### What you will do:
Starting at the line that holds "Open the Customization menu item" and stopping at the line that holds "Given: Open Bluetooth", restate the records below word for word, with both of those lines included.

### Data extracts:

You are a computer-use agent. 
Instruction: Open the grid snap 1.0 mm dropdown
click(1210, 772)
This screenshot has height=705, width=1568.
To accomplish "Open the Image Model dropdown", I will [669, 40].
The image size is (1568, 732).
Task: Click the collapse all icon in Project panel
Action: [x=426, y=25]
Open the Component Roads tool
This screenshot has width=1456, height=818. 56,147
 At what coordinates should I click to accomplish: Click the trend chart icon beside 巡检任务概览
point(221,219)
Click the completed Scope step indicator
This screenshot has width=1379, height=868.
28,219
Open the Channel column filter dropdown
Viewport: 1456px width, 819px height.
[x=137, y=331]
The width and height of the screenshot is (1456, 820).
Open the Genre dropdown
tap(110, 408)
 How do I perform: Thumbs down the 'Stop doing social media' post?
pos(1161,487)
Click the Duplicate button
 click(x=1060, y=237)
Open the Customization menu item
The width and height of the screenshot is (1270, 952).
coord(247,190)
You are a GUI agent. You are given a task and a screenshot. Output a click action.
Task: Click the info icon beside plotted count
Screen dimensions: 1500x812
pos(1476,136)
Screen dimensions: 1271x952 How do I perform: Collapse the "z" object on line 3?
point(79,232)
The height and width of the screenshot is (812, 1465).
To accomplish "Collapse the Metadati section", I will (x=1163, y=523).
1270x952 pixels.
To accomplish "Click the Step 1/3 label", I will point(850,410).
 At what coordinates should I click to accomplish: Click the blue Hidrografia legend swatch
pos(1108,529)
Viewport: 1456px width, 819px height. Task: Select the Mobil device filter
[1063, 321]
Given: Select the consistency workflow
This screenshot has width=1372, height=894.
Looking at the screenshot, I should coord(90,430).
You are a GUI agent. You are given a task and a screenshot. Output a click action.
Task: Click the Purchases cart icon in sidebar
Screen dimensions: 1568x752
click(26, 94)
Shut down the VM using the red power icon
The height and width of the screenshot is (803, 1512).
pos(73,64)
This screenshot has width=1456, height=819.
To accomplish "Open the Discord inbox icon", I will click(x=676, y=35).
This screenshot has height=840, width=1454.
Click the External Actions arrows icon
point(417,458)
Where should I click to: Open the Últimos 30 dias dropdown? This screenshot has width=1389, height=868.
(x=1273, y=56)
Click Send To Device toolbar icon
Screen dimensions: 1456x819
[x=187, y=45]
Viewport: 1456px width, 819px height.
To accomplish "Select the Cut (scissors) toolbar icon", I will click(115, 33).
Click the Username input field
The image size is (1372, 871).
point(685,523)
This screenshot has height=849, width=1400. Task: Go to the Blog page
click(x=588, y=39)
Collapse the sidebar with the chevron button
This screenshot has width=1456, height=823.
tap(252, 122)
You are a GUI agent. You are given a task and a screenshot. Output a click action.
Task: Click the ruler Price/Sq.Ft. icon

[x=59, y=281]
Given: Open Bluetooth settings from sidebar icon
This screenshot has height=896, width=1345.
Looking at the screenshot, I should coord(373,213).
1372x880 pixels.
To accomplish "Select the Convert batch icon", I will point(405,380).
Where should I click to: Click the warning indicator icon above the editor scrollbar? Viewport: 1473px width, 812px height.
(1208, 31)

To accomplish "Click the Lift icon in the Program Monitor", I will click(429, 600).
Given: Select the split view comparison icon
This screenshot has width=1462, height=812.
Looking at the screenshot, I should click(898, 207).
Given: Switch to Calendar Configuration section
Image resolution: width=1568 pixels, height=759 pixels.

### Expected answer:
Open the Customization menu item
The width and height of the screenshot is (1270, 952).
coord(247,190)
You are a GUI agent. You are given a task and a screenshot. Output a click action.
Task: Click the info icon beside plotted count
Screen dimensions: 1500x812
pos(1476,136)
Screen dimensions: 1271x952 How do I perform: Collapse the "z" object on line 3?
point(79,232)
The height and width of the screenshot is (812, 1465).
To accomplish "Collapse the Metadati section", I will (x=1163, y=523).
1270x952 pixels.
To accomplish "Click the Step 1/3 label", I will point(850,410).
 At what coordinates should I click to accomplish: Click the blue Hidrografia legend swatch
pos(1108,529)
Viewport: 1456px width, 819px height. Task: Select the Mobil device filter
[1063, 321]
Given: Select the consistency workflow
This screenshot has width=1372, height=894.
Looking at the screenshot, I should coord(90,430).
You are a GUI agent. You are given a task and a screenshot. Output a click action.
Task: Click the Purchases cart icon in sidebar
Screen dimensions: 1568x752
click(26, 94)
Shut down the VM using the red power icon
The height and width of the screenshot is (803, 1512).
pos(73,64)
This screenshot has width=1456, height=819.
To accomplish "Open the Discord inbox icon", I will click(x=676, y=35).
This screenshot has height=840, width=1454.
Click the External Actions arrows icon
point(417,458)
Where should I click to: Open the Últimos 30 dias dropdown? This screenshot has width=1389, height=868.
(x=1273, y=56)
Click Send To Device toolbar icon
Screen dimensions: 1456x819
[x=187, y=45]
Viewport: 1456px width, 819px height.
To accomplish "Select the Cut (scissors) toolbar icon", I will click(115, 33).
Click the Username input field
The image size is (1372, 871).
point(685,523)
This screenshot has height=849, width=1400. Task: Go to the Blog page
click(x=588, y=39)
Collapse the sidebar with the chevron button
This screenshot has width=1456, height=823.
tap(252, 122)
You are a GUI agent. You are given a task and a screenshot. Output a click action.
Task: Click the ruler Price/Sq.Ft. icon

[x=59, y=281]
Given: Open Bluetooth settings from sidebar icon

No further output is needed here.